The Ashram Where the Beatles Sought Enlightenment | Travel | Smithsonian
In January 1968, Maharishi Mahesh Yogi invited me to a Transcendental Meditation course in Rishikesh, a city in the foothills of the Himalayas in Northern India. Back then, a lot of Americans still thought meditation was pretty far out. But in California, where I came from, it wasn’t such a stretch, particularly among musicians.
Maharishi had taught me how to meditate in Paris, after my band, the Beach Boys, performed in a Unicef benefit show there. My cousins Dennis and Carl Wilson and our bandmate Al Jardine all learned together, along with our wives. That first meditation was the most powerful thing I’d ever experienced. I used the mantra Maharishi had given me, and my mind immediately settled down into a silent, expanded state. I was more deeply relaxed than I’d ever been in my whole life. I said to myself, “Wow, this is so simple that anyone could do it. And if everyone did, it would be an entirely different world!”
So when Maharishi invited me to Rishikesh a few weeks later, I canceled everything on my calendar for the next couple of months. I had some really nice shirts and pants made in Beverly Hills. I figured if I was going to India, I should have some silk. Then I packed up a suitcase and flew on Pan Am—from Los Angeles to Hawaii, Hawaii to Japan, Japan to Bangkok, and Bangkok to Delhi. When I walked off the plane in Delhi, the sun was just rising and it was a beautiful, mystical morning.
On the road to Rishikesh, I was prepared to see cows and elephants. When a camel crossed in front of my taxi, that really surprised me. On the banks of the Ganges, someone showed up in a little scow, not even really a boat, and loaded me up with my luggage. Then I arrived at the ashram—or the International Academy of Meditation, as Maharishi called it.
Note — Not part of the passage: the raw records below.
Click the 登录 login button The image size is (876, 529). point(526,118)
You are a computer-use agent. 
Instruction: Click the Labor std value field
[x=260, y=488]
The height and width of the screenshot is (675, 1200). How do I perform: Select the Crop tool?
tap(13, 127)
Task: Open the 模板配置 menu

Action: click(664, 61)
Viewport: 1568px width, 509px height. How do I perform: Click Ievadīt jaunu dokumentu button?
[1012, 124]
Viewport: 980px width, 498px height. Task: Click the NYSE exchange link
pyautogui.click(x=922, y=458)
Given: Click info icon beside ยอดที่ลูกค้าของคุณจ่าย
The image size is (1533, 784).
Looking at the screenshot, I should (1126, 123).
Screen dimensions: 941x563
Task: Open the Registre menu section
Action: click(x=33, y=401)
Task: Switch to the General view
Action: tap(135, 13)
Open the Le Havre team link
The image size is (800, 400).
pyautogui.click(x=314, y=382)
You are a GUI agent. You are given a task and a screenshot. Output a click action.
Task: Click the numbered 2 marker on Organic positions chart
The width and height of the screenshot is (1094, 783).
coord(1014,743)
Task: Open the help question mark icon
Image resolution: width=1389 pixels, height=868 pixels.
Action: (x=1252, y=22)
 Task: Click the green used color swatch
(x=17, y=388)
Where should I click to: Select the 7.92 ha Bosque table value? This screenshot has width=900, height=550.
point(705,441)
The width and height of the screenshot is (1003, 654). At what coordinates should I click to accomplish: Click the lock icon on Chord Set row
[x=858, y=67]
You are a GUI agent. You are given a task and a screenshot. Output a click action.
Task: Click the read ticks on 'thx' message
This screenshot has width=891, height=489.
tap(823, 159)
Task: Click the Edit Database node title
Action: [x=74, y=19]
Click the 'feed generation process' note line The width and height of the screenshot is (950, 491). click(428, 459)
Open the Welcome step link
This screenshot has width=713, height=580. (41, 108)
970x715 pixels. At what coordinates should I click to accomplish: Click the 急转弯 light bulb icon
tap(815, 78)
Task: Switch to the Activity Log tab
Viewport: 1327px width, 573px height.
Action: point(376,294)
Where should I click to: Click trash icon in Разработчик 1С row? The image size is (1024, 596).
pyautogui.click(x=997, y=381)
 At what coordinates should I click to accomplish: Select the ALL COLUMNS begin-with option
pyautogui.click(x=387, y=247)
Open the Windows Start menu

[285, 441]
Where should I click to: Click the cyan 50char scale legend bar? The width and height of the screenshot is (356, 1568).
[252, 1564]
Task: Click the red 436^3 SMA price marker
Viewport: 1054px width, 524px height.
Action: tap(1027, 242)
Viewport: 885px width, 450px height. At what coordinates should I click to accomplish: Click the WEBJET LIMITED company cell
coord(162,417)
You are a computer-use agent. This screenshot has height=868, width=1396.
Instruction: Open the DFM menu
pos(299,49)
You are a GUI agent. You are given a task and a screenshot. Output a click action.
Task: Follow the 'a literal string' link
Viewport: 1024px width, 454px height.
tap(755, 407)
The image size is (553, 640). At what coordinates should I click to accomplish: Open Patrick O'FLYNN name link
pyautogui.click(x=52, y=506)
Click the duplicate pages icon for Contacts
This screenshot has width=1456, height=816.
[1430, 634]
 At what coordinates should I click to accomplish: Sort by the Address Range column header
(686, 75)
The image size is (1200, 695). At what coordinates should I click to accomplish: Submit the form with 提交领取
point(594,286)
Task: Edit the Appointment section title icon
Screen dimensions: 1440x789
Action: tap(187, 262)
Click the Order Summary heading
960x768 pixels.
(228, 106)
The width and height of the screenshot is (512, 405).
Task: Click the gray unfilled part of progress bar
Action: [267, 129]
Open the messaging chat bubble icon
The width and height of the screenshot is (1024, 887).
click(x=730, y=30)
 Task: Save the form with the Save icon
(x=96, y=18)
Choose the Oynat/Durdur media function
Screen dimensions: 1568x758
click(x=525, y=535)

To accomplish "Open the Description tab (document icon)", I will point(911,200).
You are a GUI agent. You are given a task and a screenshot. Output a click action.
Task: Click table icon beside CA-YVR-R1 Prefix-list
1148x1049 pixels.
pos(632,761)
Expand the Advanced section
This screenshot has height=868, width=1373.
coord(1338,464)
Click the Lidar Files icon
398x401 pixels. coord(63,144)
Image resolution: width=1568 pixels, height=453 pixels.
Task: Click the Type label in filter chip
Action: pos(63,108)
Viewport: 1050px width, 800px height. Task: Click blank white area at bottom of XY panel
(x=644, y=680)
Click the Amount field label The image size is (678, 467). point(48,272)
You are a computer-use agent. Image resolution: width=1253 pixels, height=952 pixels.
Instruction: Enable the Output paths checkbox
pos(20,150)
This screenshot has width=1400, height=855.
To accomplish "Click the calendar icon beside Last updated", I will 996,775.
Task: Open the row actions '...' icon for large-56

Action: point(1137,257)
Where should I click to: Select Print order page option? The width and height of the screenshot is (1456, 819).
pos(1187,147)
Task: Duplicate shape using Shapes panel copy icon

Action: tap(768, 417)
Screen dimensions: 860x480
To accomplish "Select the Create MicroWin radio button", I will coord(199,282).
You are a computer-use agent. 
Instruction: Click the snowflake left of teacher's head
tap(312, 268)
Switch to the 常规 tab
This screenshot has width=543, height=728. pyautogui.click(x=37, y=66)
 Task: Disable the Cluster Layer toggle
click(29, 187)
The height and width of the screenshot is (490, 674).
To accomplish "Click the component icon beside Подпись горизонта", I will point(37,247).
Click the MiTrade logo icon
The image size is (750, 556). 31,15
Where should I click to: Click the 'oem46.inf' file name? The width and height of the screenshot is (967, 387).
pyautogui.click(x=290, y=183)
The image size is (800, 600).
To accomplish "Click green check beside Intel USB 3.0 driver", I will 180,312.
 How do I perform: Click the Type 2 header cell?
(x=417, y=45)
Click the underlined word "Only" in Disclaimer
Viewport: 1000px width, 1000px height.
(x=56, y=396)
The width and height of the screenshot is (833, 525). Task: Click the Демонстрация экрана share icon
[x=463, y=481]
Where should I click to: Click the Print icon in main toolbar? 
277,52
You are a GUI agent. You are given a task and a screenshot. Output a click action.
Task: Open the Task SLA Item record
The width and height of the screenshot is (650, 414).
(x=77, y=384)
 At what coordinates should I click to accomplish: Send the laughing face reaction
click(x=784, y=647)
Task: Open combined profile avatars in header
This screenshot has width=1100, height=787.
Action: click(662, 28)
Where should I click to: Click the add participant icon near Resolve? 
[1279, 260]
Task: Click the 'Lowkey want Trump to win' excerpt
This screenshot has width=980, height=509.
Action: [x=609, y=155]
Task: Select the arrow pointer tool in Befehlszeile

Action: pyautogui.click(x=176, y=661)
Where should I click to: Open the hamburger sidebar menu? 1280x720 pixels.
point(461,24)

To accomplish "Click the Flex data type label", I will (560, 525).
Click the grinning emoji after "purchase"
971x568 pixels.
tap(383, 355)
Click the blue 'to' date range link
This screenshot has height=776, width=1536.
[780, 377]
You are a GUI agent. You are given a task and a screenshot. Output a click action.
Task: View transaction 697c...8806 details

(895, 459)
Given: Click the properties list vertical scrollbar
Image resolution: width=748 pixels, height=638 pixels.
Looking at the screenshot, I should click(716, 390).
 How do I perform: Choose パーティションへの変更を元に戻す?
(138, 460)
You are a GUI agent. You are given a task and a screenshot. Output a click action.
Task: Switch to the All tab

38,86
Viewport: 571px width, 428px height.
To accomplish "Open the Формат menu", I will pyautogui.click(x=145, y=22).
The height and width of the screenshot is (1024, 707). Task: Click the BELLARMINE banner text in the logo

Of course, once I got there and saw the Beatles, Donovan, Mia Farrow and the others, none of them were wearing silk outfits. They were all wearing plain little cotton pajama-type clothes they’d had made by the local tailors. So I had some of those simpler clothes made, too.
The area around us was called the Valley of the Saints, with the Himalayas rising up around it. In the epic The Ramayana, Lord Rama went there to do penance for killing the demon Ravana. Adi Shankara, the founder of the philosophy of non-dualism called Advaita Vedanta, built temples there in the eighth century. You could feel that this was a place where people had been coming to meditate since ancient times. When we went down to the Ganges before dawn, we saw yogis. It was February, and there were ice floes coming down the river. These yogis were doing their ablutions in the freezing cold water. That was truly impressive.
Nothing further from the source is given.